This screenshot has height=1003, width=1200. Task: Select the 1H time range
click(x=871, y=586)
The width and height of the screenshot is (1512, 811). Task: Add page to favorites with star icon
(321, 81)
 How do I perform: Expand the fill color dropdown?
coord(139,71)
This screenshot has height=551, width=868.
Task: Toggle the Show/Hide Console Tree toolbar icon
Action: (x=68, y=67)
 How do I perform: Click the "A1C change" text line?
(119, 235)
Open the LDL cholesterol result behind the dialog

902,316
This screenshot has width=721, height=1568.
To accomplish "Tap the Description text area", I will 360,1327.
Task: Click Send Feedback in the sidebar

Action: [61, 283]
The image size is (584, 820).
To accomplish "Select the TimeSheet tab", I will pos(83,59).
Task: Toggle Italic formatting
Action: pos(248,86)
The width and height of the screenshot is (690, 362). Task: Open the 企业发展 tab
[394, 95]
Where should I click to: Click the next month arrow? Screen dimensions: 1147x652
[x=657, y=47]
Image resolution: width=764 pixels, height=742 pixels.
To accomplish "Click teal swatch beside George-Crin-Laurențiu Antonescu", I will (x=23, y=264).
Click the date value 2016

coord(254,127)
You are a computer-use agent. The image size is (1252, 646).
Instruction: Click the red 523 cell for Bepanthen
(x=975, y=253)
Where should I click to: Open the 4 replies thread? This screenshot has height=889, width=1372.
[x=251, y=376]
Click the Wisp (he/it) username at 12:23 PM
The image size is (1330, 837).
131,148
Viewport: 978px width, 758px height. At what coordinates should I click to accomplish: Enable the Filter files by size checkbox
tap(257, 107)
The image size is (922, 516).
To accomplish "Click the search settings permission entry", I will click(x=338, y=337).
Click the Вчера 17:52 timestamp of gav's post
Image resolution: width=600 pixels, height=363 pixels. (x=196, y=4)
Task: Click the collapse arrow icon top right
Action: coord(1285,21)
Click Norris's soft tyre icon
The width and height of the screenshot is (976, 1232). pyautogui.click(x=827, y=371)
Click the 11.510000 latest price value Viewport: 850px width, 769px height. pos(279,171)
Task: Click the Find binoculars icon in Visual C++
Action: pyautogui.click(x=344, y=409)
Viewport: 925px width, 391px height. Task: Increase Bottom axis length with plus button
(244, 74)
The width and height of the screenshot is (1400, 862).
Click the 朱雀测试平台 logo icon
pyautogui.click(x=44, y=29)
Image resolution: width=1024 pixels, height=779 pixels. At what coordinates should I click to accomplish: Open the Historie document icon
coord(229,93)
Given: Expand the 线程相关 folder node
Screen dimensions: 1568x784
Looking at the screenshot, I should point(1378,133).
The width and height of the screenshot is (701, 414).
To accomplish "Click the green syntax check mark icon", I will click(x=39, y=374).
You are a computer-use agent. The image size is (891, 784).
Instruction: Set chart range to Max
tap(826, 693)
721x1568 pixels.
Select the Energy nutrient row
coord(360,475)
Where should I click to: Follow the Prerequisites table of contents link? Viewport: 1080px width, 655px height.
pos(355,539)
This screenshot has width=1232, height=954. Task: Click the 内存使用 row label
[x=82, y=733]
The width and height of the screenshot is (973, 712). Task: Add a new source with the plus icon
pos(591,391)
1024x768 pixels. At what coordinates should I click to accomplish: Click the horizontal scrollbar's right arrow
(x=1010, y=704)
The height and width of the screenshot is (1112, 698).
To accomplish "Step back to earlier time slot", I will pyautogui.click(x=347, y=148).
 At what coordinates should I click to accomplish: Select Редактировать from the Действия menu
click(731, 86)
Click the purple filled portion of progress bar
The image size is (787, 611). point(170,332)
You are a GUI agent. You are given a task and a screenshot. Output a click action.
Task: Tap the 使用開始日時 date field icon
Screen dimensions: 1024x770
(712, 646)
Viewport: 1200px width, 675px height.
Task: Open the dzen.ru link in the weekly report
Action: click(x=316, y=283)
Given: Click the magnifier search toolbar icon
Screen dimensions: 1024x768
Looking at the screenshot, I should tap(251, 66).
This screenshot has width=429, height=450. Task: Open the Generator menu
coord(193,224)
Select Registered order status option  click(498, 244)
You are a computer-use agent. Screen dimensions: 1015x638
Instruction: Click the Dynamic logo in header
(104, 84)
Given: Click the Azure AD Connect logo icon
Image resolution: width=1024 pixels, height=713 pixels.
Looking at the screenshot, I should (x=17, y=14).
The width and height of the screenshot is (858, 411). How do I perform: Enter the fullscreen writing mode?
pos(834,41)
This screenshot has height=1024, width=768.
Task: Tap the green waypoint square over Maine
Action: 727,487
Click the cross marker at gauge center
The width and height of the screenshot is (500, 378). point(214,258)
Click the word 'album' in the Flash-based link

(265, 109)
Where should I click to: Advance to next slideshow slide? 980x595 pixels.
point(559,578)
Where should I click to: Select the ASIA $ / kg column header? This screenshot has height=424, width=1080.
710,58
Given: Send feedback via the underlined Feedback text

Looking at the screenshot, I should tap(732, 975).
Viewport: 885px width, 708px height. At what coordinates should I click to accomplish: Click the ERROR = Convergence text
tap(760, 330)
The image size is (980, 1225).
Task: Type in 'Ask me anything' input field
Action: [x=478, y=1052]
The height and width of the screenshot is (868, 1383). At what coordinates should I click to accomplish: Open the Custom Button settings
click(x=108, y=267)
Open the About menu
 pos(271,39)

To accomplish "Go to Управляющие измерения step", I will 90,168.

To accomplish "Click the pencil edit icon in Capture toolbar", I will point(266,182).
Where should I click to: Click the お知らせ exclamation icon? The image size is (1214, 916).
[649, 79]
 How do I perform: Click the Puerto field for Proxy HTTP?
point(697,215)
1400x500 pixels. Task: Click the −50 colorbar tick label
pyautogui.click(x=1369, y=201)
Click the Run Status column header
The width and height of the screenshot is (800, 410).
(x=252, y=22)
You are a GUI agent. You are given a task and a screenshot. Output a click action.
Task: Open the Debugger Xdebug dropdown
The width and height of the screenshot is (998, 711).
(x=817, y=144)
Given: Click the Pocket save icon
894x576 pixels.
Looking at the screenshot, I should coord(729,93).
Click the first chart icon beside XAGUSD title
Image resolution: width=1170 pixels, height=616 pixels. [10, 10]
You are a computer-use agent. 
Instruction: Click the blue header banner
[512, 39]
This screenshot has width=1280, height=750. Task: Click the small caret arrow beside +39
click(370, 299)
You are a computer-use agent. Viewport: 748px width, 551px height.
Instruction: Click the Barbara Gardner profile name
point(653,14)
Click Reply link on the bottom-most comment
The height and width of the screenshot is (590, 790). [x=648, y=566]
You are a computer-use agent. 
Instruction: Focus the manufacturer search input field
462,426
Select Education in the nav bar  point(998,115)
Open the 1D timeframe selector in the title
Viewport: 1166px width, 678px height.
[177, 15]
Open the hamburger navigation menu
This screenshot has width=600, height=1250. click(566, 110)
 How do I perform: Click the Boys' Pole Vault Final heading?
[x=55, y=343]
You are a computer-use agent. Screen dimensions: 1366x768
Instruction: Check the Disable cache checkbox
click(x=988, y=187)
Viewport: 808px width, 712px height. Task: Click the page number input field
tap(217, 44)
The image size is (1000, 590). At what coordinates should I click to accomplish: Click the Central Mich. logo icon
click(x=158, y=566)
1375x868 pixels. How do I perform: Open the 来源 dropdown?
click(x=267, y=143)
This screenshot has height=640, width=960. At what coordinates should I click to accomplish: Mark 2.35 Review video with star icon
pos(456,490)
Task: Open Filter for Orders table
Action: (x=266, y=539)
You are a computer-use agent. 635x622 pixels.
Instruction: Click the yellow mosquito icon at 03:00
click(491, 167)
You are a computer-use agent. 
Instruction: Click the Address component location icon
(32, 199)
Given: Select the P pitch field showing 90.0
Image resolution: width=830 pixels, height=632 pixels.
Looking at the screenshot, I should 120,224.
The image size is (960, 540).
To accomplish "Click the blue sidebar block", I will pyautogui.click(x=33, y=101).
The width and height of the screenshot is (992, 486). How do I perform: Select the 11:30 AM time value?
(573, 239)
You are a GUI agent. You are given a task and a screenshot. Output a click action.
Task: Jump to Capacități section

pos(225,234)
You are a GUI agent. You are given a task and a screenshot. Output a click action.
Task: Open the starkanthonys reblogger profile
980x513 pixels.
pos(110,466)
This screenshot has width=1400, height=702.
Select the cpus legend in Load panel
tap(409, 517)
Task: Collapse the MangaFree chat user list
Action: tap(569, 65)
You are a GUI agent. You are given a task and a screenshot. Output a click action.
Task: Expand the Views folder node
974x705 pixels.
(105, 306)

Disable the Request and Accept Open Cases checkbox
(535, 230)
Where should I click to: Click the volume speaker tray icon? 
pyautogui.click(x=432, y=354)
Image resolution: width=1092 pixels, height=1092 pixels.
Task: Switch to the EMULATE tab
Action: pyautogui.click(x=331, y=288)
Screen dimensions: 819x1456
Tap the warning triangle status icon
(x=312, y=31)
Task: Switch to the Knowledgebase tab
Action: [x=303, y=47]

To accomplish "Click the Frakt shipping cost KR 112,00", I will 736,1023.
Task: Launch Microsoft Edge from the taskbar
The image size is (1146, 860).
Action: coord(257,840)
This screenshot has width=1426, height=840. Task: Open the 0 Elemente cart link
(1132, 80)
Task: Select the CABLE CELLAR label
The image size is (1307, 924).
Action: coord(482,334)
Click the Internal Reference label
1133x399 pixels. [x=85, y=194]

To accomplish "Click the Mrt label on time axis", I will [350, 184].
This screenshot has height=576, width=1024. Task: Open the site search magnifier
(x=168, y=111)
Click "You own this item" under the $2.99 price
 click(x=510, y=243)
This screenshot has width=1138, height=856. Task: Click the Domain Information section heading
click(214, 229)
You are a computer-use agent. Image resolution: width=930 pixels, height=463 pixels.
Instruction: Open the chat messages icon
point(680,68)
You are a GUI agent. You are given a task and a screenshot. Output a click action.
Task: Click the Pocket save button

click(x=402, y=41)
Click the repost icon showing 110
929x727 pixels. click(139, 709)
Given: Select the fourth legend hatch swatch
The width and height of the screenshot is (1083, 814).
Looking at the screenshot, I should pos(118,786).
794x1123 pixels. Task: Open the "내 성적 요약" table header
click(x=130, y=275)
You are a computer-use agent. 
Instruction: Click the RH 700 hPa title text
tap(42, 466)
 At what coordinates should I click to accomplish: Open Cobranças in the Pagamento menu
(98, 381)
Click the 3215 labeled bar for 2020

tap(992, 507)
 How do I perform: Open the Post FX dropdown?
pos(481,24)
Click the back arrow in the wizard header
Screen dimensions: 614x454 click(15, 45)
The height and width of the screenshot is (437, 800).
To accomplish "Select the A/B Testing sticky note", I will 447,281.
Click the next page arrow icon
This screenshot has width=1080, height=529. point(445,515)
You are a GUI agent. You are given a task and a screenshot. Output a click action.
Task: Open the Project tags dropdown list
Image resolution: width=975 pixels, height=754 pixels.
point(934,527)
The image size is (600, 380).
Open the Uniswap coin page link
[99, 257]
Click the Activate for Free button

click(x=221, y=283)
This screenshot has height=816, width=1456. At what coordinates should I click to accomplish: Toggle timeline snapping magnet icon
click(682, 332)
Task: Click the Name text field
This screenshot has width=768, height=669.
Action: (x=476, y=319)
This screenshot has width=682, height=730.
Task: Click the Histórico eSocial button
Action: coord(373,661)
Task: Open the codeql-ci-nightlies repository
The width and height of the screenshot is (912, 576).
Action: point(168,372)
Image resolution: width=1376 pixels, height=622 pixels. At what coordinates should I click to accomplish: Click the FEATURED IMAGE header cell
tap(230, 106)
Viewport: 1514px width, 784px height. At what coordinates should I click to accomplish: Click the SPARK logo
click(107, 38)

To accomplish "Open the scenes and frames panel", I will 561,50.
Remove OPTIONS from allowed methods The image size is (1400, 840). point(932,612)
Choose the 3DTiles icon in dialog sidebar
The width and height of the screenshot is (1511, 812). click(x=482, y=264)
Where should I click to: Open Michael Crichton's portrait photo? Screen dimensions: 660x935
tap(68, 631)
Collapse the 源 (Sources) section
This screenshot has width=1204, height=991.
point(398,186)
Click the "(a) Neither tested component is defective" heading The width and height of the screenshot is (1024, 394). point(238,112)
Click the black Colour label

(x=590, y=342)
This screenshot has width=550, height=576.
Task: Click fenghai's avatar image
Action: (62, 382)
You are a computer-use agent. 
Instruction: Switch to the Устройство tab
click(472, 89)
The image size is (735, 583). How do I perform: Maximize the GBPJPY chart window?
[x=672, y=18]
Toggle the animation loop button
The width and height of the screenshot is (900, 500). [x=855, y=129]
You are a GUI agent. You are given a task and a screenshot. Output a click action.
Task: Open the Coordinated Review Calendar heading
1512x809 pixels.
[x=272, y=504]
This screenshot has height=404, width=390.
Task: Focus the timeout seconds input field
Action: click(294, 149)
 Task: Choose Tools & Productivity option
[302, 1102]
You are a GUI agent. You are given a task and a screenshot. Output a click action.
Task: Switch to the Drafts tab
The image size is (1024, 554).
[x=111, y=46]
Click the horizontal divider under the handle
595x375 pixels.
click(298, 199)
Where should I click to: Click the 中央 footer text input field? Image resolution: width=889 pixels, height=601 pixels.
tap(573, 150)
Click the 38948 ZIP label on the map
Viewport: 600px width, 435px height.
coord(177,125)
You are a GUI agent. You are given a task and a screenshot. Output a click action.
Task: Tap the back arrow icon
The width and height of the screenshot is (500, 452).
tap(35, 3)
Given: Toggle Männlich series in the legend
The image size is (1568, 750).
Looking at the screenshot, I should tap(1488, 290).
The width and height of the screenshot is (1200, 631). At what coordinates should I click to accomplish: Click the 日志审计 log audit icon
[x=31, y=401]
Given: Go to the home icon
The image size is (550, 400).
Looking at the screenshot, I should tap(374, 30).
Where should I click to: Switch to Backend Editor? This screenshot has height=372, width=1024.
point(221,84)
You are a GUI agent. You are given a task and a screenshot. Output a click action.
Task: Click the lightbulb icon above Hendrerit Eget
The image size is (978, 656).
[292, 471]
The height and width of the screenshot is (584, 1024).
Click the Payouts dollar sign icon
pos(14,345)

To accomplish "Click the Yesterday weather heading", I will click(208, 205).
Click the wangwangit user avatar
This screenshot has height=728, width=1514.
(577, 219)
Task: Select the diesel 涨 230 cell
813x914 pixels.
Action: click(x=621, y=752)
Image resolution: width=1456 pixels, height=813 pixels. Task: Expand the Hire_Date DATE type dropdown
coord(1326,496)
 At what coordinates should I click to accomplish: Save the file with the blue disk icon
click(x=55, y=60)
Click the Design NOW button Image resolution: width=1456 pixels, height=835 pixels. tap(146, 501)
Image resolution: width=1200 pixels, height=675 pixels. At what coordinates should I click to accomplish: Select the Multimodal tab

────────────────────

• **Task requirements**: Restate word for word the lines in the material above from the one with "Toggle the animation loop button" to the one with "Task: Open the Coordinated"; both of those lines count, and nothing else does.

• **Answer for this exercise**:
Toggle the animation loop button
The width and height of the screenshot is (900, 500). [x=855, y=129]
You are a GUI agent. You are given a task and a screenshot. Output a click action.
Task: Open the Coordinated Review Calendar heading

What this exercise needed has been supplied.